Page
-- Begin --

This was in 2010 when Angela Merkel had just claimed that multiculturalism didn’t work. Multiculturalism! the foundation of modern Canada! It seemed to be working here, did that fact have anything to do with the act of migration, things jettisoned, new ties to land and place established? It never ceases to amaze how otherwise theoretically and politically genned up some of us are, we have a deep reservoir of social laws laid down in our childhood. My British PhD supervisor at UBC claimed that we, his very multicultural graduate seminar, could hardly understand other cultures deeply because we had grown up in the monocultures of previous eras. Thinking about this (a lot of thinking goes on in my head as I sit there stunned after such pronouncements) and my Grade 1 class in the mid-1950s with my little friend Pindar Singh down the street, Denise Camiade from across the Gorge, Donny Albany from the Esquimalt Reserve and the Norwegian family next door; in high school we had Hungarian refugees, Acadians, Quebecois, Brits, Ukrainians from the prairies, Sikhs from the Vancouver Island lumber industry, Chinese descendants of the railway workers, and First Nations children from the Nanaimo Reserve adjoining the town. Most parents had accents, as did a lot of the teachers. This was hardly a living monoculture.

But I lived on Vancouver Island; my grandparents on both sides emigrated from Britain straight to the west, to Alberta, without spending any time in Ontario or Quebec. One set even came via the Pacific. It’s a different country out here, which explains a lot about the politics of BC and Alberta. But that’s by the way.

Migration affects subsequent generations in ways we hardly know about yet. The immigrants are pushed out of their home countries through wars, famines, economic depressions, lack of opportunity, and a whole host of personal circumstances: too large families, too repressive societies, straight-jacket religions. Or, they are pulled by the sense of freedom and opportunity in a new place; they can become who they were meant to be in a Rousseauian sense, avoiding familiar chains of attachment. The children of immigrants often negotiate the difficulties between their parents and the officialdom of the new country: there is great pressure on them to do well, as by immigrating their parents often lost any status or advantage they might have once had. The third generation, having grown up with their done-well parents, are the ones with choices.

-- End --

Exercise material
-- Begin --

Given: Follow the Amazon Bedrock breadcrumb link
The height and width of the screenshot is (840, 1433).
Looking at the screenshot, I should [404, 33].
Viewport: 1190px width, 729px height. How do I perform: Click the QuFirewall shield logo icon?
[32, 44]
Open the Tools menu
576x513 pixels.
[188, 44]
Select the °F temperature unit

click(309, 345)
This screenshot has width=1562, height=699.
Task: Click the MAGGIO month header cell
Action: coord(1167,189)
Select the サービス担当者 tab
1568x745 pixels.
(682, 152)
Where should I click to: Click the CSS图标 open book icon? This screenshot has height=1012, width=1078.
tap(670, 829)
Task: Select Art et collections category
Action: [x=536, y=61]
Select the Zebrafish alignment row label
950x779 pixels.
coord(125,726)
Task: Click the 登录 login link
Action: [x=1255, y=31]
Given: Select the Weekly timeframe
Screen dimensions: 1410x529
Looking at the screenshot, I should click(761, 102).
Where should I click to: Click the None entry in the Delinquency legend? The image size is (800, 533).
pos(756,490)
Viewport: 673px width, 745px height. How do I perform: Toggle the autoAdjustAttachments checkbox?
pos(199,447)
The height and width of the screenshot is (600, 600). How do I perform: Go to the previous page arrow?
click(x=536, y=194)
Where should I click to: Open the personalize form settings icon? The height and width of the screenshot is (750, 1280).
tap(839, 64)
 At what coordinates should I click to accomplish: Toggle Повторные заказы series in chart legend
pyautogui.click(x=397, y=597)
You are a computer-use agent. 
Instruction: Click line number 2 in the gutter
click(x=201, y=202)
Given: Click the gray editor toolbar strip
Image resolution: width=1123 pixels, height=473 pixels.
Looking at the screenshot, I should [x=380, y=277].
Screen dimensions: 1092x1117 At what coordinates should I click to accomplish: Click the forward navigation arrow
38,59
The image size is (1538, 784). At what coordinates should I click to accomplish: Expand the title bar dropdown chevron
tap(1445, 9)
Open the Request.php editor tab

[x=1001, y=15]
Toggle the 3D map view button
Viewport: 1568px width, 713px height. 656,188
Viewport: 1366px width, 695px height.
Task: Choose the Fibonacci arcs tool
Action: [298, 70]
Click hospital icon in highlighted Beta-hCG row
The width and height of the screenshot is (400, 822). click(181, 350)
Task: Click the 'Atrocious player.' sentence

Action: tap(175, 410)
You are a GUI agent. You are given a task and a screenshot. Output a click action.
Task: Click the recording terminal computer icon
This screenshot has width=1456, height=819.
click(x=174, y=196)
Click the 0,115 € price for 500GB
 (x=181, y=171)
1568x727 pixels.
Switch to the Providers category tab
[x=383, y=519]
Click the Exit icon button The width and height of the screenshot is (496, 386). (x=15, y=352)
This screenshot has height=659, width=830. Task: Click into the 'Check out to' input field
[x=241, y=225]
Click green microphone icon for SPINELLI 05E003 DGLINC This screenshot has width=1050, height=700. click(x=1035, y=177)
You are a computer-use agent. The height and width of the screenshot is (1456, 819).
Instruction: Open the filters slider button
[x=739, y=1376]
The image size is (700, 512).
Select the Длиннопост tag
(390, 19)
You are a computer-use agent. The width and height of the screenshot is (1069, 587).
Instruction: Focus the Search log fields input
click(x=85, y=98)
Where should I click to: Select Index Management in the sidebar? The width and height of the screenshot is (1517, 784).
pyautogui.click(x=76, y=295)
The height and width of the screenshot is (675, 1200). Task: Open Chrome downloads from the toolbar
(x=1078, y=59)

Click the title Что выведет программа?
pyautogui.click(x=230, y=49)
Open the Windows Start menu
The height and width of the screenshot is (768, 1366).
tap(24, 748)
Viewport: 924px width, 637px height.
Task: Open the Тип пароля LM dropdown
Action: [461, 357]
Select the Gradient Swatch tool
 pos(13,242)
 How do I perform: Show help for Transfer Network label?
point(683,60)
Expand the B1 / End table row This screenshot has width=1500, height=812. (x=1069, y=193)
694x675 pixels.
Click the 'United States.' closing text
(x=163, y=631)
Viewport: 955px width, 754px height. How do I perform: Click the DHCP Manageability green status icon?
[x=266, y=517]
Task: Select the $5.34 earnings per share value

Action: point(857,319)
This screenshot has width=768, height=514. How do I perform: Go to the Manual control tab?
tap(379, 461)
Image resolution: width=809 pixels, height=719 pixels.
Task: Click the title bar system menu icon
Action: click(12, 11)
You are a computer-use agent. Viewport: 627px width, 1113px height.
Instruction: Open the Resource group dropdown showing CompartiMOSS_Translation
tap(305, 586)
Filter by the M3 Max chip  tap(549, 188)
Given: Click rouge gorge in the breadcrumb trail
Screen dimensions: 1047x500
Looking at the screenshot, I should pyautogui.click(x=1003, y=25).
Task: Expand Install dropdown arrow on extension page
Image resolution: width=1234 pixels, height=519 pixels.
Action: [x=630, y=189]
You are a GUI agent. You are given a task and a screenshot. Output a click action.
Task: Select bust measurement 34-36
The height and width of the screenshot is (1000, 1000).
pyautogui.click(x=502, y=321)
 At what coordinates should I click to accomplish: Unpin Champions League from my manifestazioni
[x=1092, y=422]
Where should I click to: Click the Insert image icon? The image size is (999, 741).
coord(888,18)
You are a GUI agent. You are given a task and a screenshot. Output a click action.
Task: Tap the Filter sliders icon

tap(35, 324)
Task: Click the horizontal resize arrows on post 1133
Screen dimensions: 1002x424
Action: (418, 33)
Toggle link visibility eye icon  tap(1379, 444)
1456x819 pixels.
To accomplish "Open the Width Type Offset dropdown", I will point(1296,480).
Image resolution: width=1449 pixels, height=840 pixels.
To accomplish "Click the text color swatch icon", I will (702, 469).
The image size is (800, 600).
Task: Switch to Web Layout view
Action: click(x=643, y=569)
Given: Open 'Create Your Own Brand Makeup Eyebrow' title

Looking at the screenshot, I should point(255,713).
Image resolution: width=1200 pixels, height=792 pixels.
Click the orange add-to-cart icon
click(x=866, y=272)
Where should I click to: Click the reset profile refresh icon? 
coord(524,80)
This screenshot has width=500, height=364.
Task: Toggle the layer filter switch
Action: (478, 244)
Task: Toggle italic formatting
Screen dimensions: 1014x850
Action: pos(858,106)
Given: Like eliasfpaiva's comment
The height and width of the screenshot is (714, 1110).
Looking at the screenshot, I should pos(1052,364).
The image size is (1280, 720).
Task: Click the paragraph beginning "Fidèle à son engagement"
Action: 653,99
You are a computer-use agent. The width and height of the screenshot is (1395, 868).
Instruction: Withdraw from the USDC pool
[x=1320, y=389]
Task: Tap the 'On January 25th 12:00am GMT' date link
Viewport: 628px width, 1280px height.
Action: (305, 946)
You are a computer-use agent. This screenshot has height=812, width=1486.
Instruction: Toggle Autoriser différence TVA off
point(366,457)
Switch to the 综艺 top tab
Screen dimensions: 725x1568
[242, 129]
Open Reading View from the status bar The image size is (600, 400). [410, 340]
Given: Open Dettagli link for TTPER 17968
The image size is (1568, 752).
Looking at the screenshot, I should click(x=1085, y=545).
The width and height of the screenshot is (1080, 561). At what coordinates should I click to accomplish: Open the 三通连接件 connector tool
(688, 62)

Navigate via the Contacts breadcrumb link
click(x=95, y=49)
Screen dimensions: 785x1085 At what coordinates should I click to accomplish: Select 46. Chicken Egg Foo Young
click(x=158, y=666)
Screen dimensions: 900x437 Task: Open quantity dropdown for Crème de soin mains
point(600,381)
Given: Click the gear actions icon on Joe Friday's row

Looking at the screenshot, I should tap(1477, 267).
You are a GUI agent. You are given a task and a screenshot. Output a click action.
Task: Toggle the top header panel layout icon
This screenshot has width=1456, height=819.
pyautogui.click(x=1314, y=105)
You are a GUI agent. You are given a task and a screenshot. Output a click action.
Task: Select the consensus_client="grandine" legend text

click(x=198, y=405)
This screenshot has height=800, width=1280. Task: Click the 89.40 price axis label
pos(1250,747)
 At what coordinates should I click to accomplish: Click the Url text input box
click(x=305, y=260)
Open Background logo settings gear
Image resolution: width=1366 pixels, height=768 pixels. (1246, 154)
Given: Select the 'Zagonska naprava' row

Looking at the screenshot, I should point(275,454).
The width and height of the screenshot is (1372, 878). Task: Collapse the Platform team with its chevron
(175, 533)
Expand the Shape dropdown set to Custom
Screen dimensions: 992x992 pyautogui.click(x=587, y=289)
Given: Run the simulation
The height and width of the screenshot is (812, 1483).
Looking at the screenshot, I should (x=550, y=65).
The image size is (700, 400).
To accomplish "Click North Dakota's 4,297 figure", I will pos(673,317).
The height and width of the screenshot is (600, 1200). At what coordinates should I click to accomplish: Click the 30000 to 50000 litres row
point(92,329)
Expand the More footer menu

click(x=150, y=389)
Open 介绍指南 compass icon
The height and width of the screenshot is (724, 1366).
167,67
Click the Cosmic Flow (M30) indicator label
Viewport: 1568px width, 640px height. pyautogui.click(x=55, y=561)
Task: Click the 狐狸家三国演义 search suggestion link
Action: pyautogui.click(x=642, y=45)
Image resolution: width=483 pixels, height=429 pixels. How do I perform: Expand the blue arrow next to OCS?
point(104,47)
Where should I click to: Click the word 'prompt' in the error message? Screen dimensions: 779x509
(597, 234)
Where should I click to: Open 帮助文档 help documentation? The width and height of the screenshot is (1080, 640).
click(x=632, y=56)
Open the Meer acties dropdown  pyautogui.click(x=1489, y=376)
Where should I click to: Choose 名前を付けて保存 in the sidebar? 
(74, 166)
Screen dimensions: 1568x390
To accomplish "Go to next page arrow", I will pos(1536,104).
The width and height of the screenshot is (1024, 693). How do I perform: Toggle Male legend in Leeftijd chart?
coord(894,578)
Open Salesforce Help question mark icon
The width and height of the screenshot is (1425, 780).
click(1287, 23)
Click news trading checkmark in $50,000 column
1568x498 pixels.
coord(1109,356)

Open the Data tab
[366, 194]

-- End --

Directives
1 - Write out the part of the essay on migration that begins at the words "Migration affects subsequent" and stops after "ones with choices.".
2 - Edit the entries from the line that has "Task: Toggle italic formatting" through the line that has "Action: 653,99", both included, so that "italic" becomes "bold" and nothing else changes. Return only those lines.
The essay on migration and the entries have no connection to each other.

Responses by task
1 -
Migration affects subsequent generations in ways we hardly know about yet. The immigrants are pushed out of their home countries through wars, famines, economic depressions, lack of opportunity, and a whole host of personal circumstances: too large families, too repressive societies, straight-jacket religions. Or, they are pulled by the sense of freedom and opportunity in a new place; they can become who they were meant to be in a Rousseauian sense, avoiding familiar chains of attachment. The children of immigrants often negotiate the difficulties between their parents and the officialdom of the new country: there is great pressure on them to do well, as by immigrating their parents often lost any status or advantage they might have once had. The third generation, having grown up with their done-well parents, are the ones with choices.

2 -
Task: Toggle bold formatting
Screen dimensions: 1014x850
Action: pos(858,106)
Given: Like eliasfpaiva's comment
The height and width of the screenshot is (714, 1110).
Looking at the screenshot, I should pos(1052,364).
The image size is (1280, 720).
Task: Click the paragraph beginning "Fidèle à son engagement"
Action: 653,99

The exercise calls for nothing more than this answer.